◆ **What you should do**
Images should be omitted while the rest of the data is duplicated exactly.

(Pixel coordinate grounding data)
[Start of Attachment]

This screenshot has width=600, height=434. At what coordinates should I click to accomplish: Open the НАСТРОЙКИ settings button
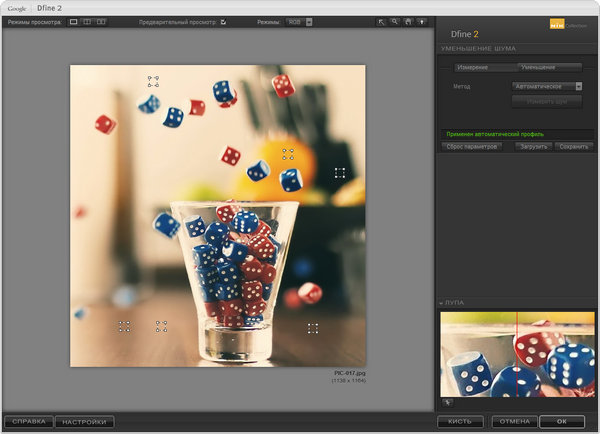coord(85,422)
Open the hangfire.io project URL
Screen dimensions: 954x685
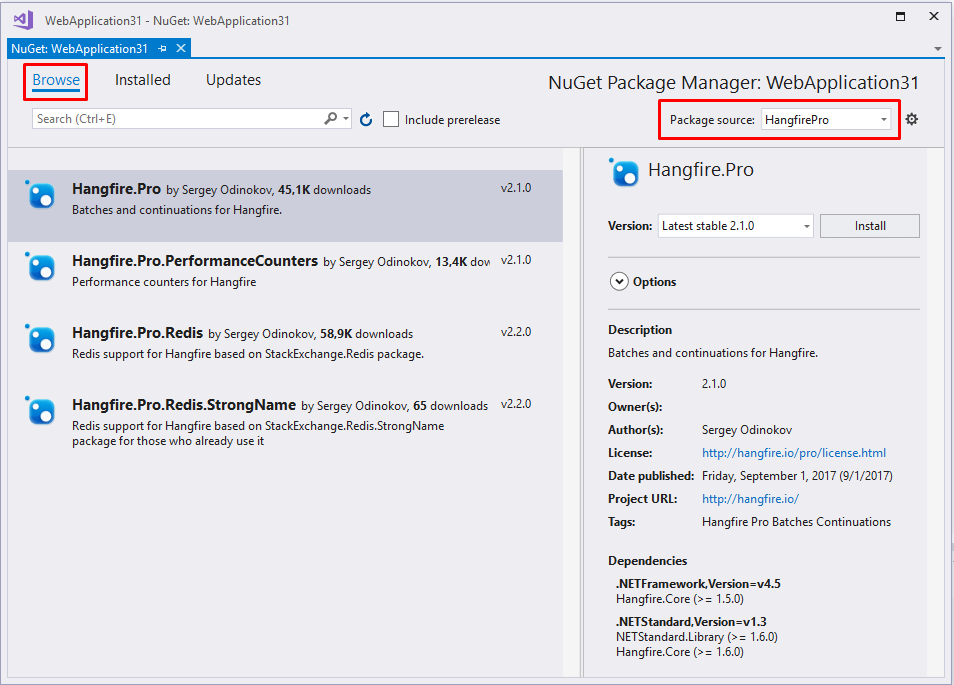(750, 499)
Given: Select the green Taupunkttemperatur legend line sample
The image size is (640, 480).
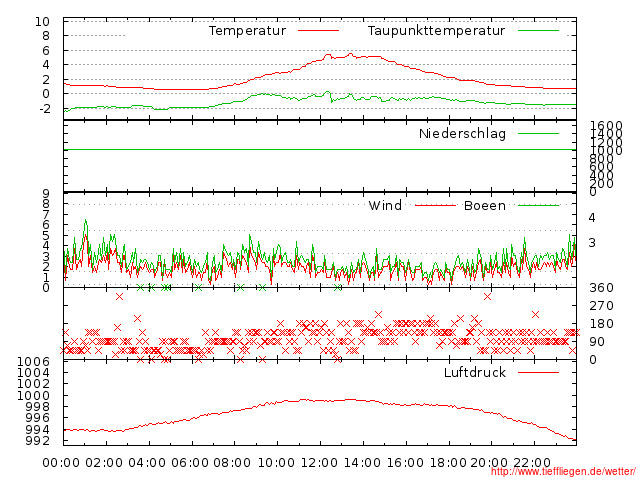Looking at the screenshot, I should tap(538, 31).
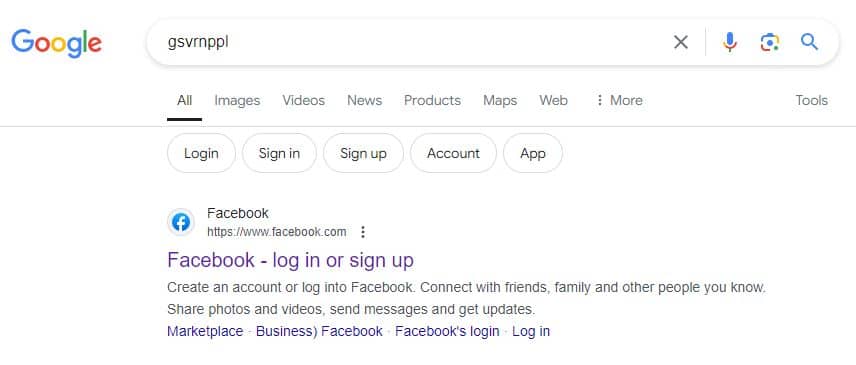The height and width of the screenshot is (365, 856).
Task: Open three-dot menu beside facebook.com URL
Action: click(x=362, y=232)
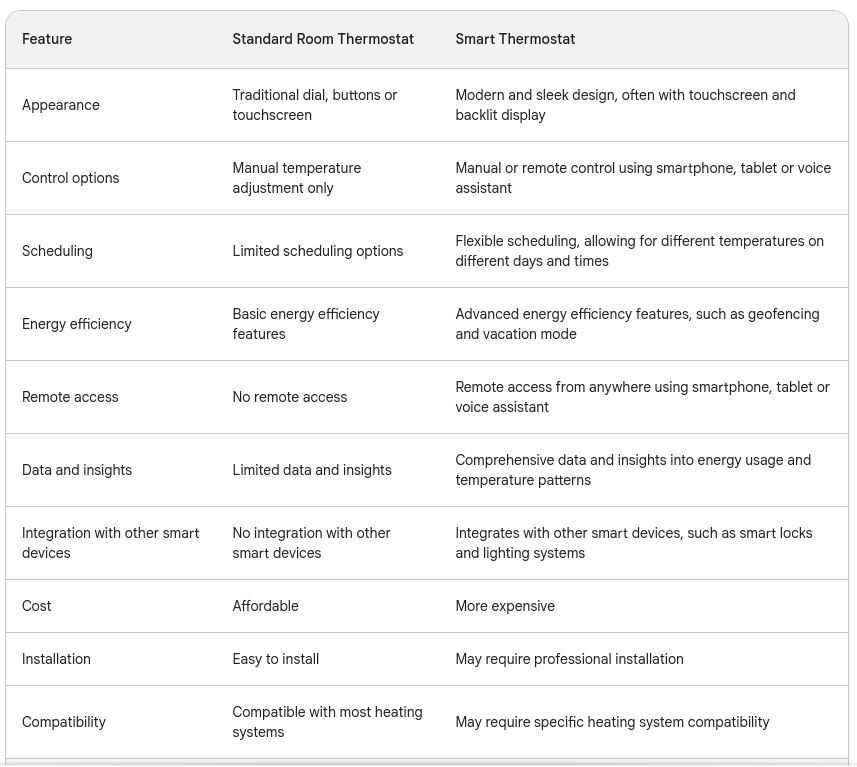
Task: Click the "Easy to install" cell
Action: pyautogui.click(x=276, y=659)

[End of Attachment]

◆ **Solution for this problem**
This screenshot has width=600, height=434. At what coordinates should I click to accomplish: Open the НАСТРОЙКИ settings button
coord(85,422)
Open the hangfire.io project URL
Screen dimensions: 954x685
(750, 499)
Given: Select the green Taupunkttemperatur legend line sample
The image size is (640, 480).
Looking at the screenshot, I should tap(538, 31).
The height and width of the screenshot is (365, 856).
Task: Open three-dot menu beside facebook.com URL
Action: click(x=362, y=232)
Task: Click the "Easy to install" cell
Action: pyautogui.click(x=276, y=659)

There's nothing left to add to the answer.